Le développement des Fintechs en Guinée représente une opportunité historique de transformation économique et sociale. En rapprochant les citoyens des services financiers, elles participent à l’inclusion, à la transparence et à la modernisation de notre système financier et du pays.

Mais cette révolution numérique ne pourra être durable que si elle repose sur un cadre réglementaire clair, équilibré et évolutif.
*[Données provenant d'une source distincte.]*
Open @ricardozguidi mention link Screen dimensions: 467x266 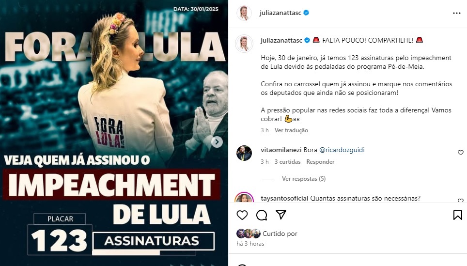342,150

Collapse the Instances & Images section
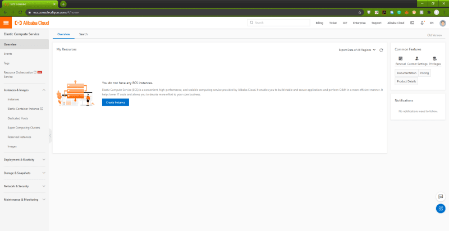tap(44, 90)
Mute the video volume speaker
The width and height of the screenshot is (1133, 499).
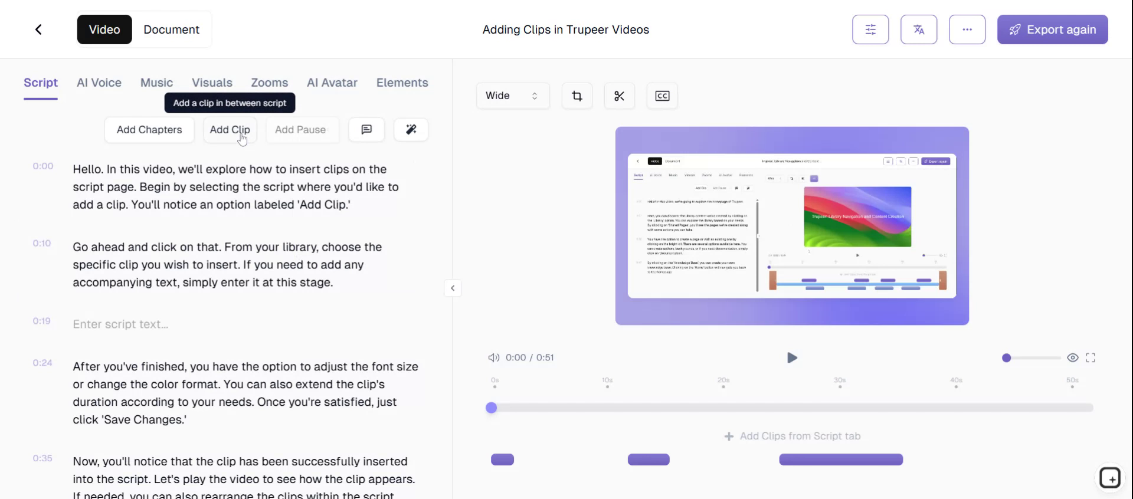pyautogui.click(x=493, y=357)
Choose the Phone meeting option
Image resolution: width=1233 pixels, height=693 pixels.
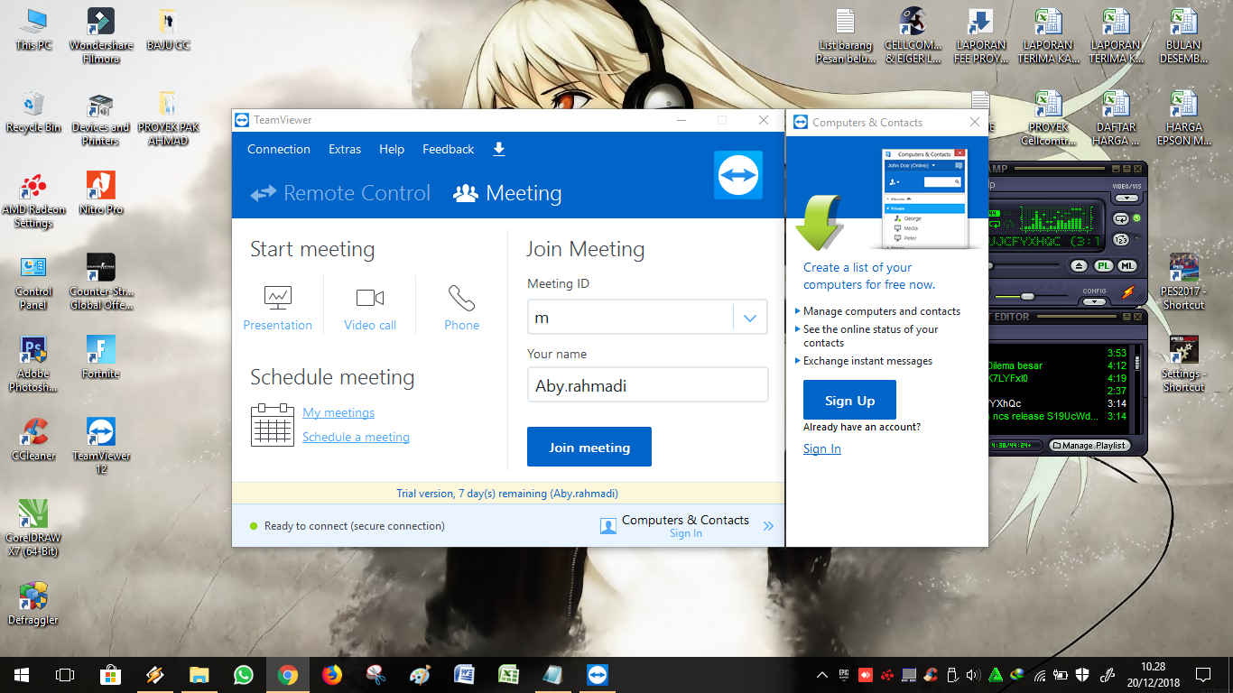(x=461, y=298)
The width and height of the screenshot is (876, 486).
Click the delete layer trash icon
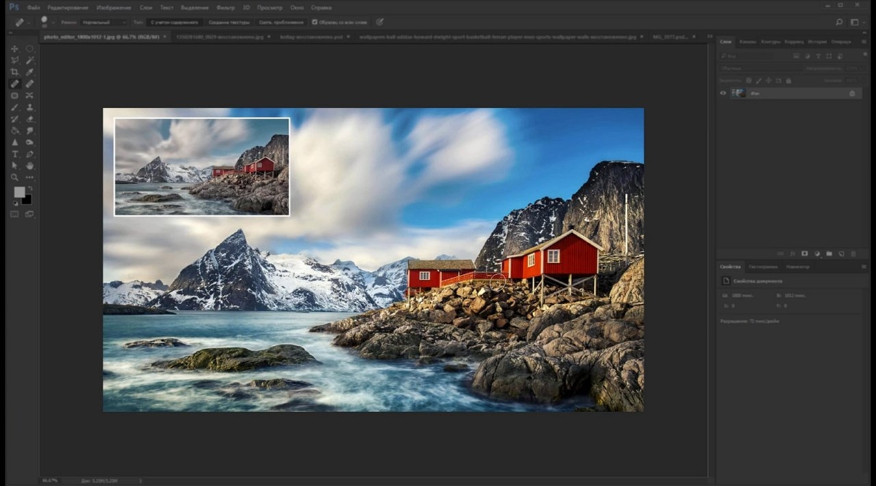coord(853,254)
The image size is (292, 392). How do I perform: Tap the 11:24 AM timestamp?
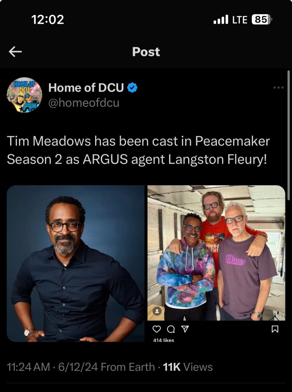[28, 367]
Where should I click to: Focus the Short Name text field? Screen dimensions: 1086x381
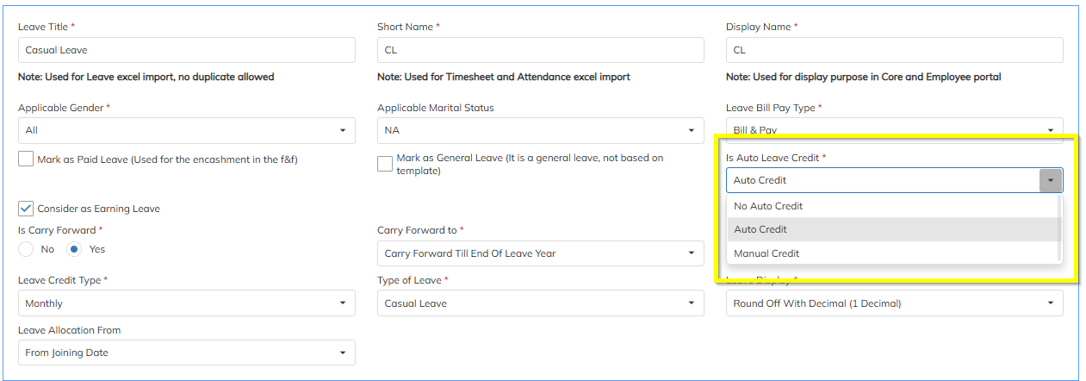pyautogui.click(x=540, y=50)
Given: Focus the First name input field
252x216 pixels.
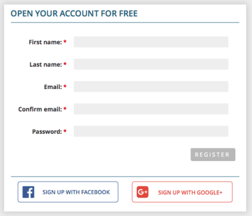Looking at the screenshot, I should pos(151,42).
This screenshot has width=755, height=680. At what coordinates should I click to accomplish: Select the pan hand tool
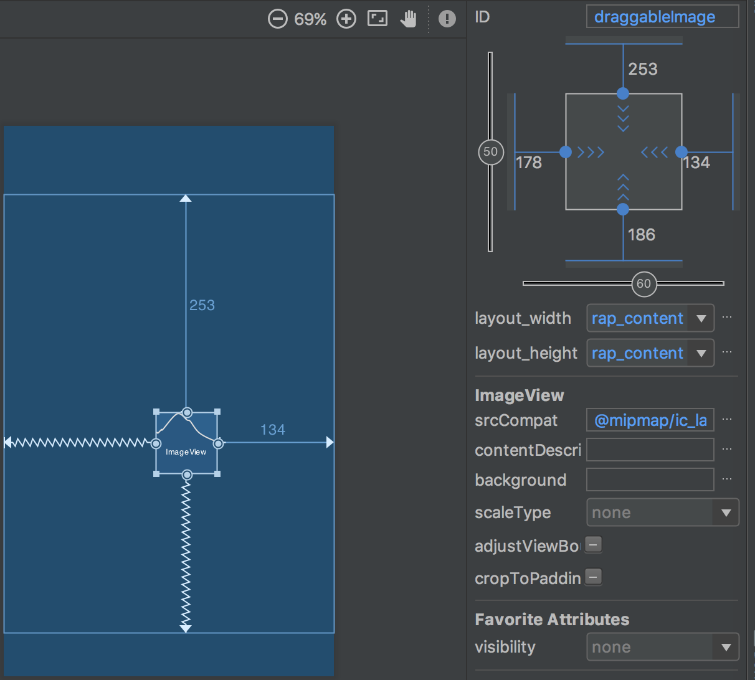(x=409, y=19)
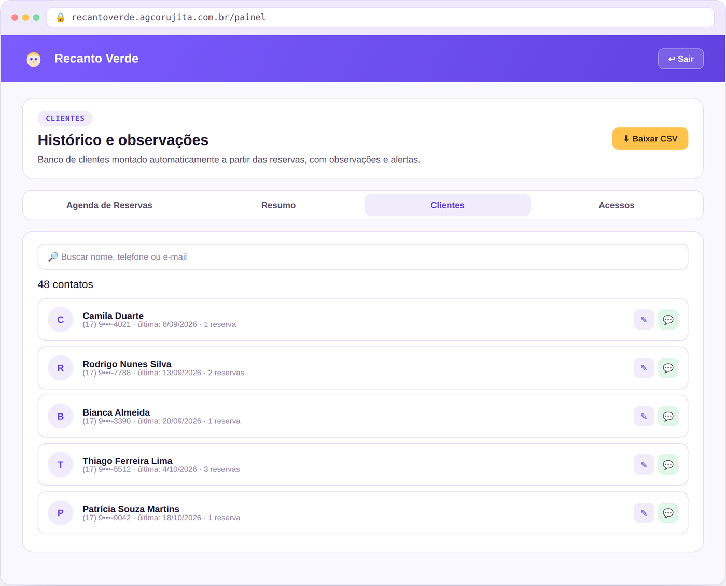Viewport: 726px width, 586px height.
Task: Edit Camila Duarte's notes with pencil icon
Action: tap(644, 320)
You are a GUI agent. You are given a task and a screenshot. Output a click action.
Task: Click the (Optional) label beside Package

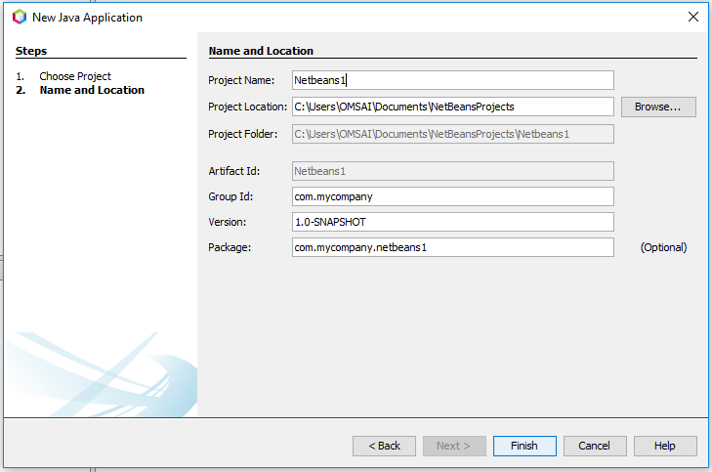point(663,247)
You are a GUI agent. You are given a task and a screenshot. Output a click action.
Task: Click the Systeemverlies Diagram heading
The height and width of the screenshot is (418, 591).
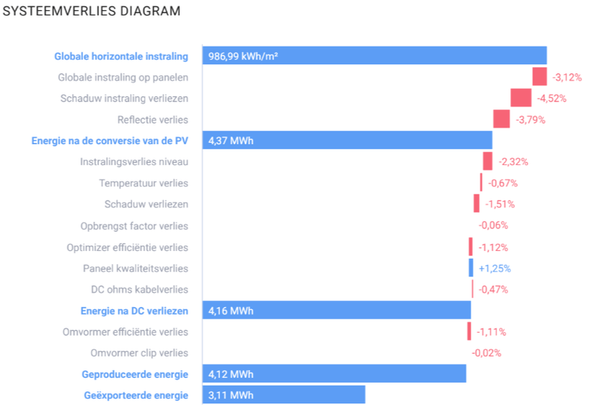pos(92,13)
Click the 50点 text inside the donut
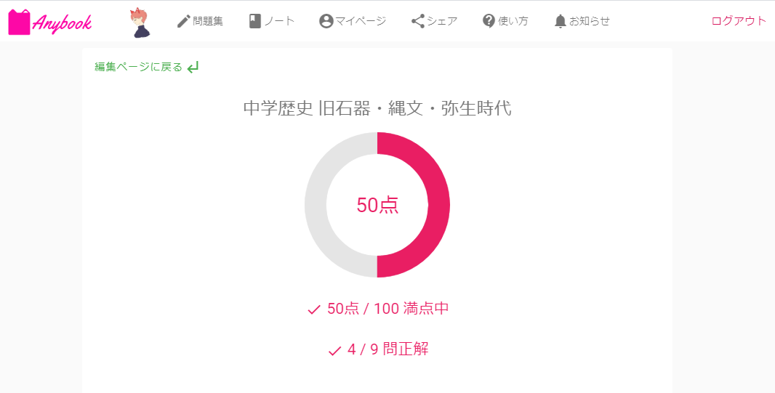Screen dimensions: 775x393 click(377, 206)
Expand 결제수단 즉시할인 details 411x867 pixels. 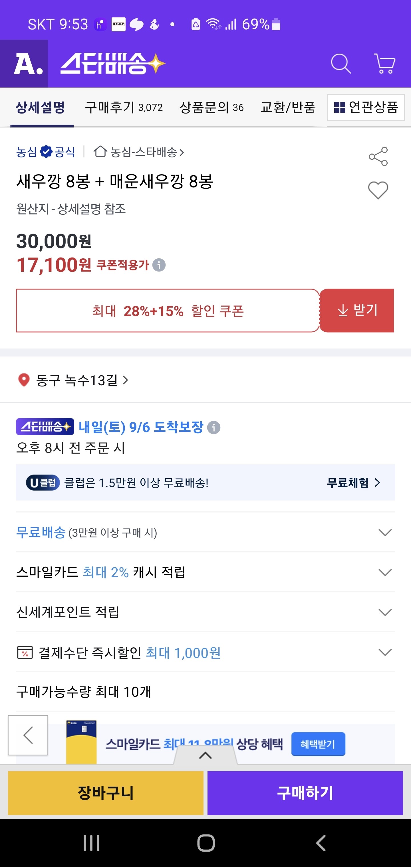coord(385,652)
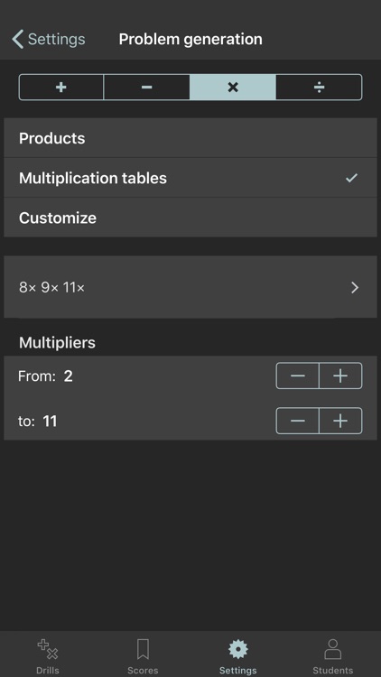Decrease the From multiplier value
The image size is (381, 677).
298,376
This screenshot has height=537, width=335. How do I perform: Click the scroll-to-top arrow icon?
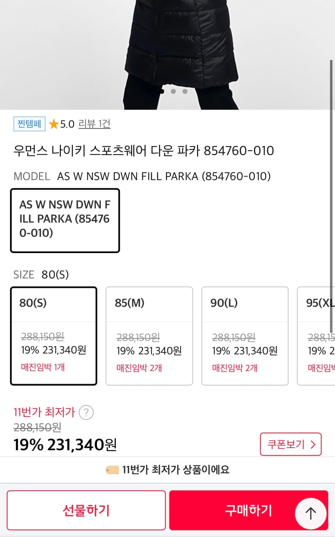pyautogui.click(x=310, y=513)
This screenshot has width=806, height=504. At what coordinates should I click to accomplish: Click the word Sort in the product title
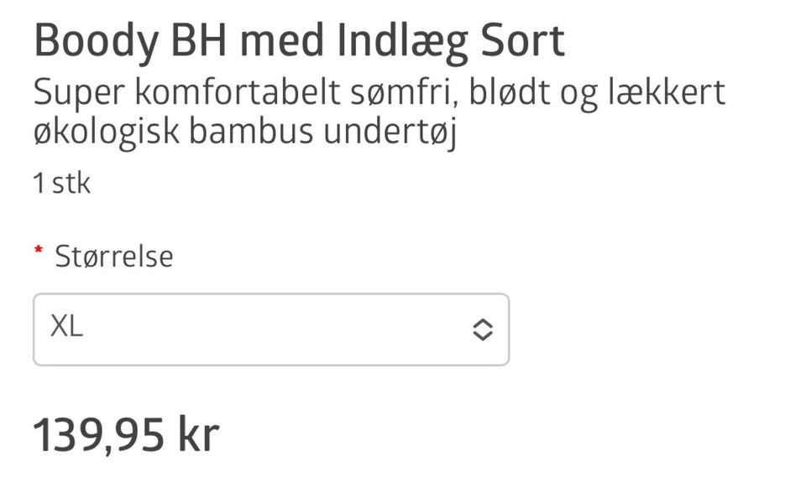pyautogui.click(x=521, y=42)
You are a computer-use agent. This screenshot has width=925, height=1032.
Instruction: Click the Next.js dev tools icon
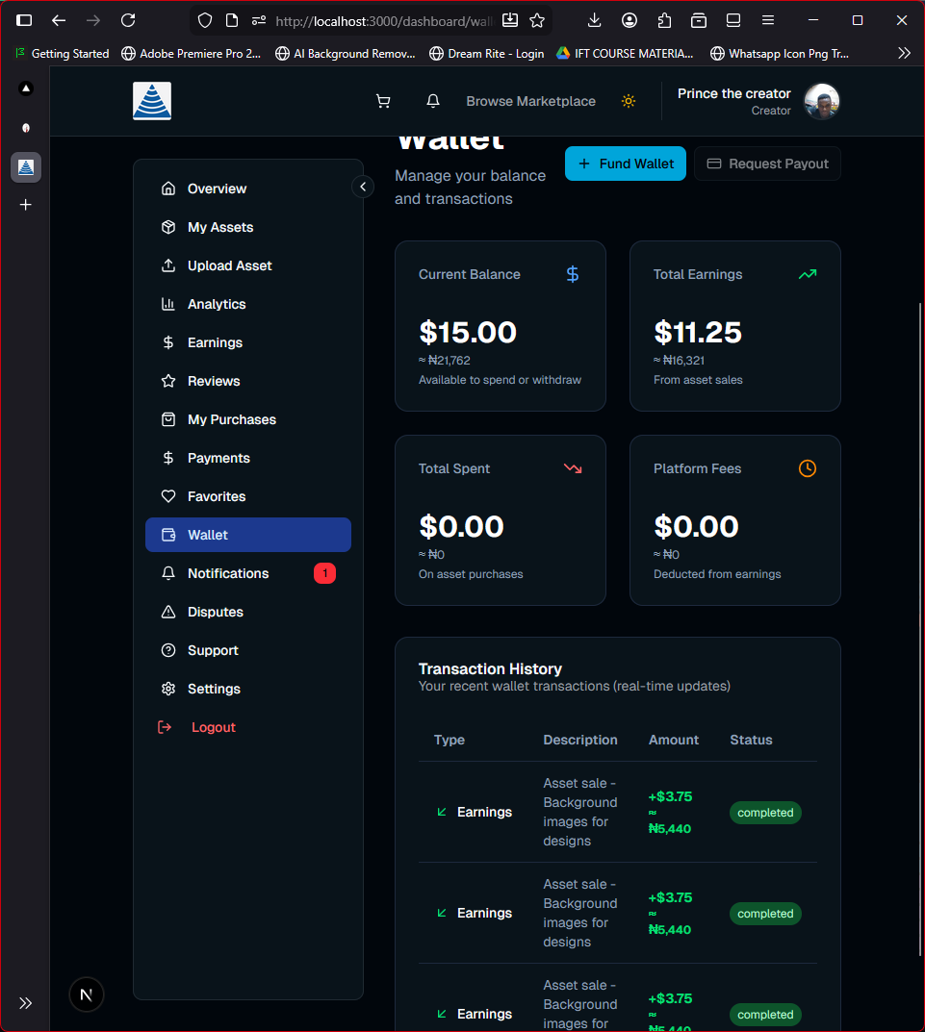coord(87,994)
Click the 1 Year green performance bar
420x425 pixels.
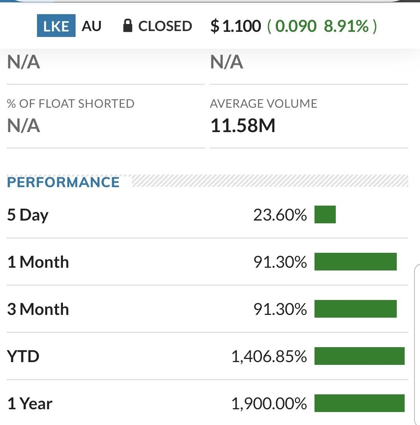[x=359, y=403]
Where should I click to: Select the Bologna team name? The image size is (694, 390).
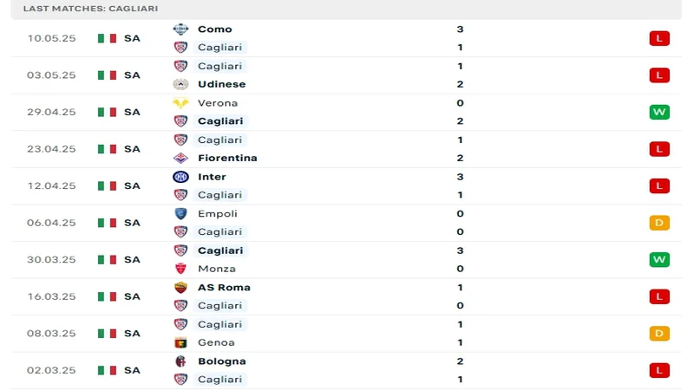221,361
La Guinée doit donc favoriser l’innovation tout en protégeant ses citoyens, encourager les startups tout en sécurisant les transactions, et s’inspirer des meilleures pratiques africaines sans perdre de vue ses réalités locales.

En un mot, il s’agit d’avancer avec audace, mais avec prudence — pour que les fintechs deviennent non pas une mode passagère, mais un pilier solide du développement socio-économique de la Guinée.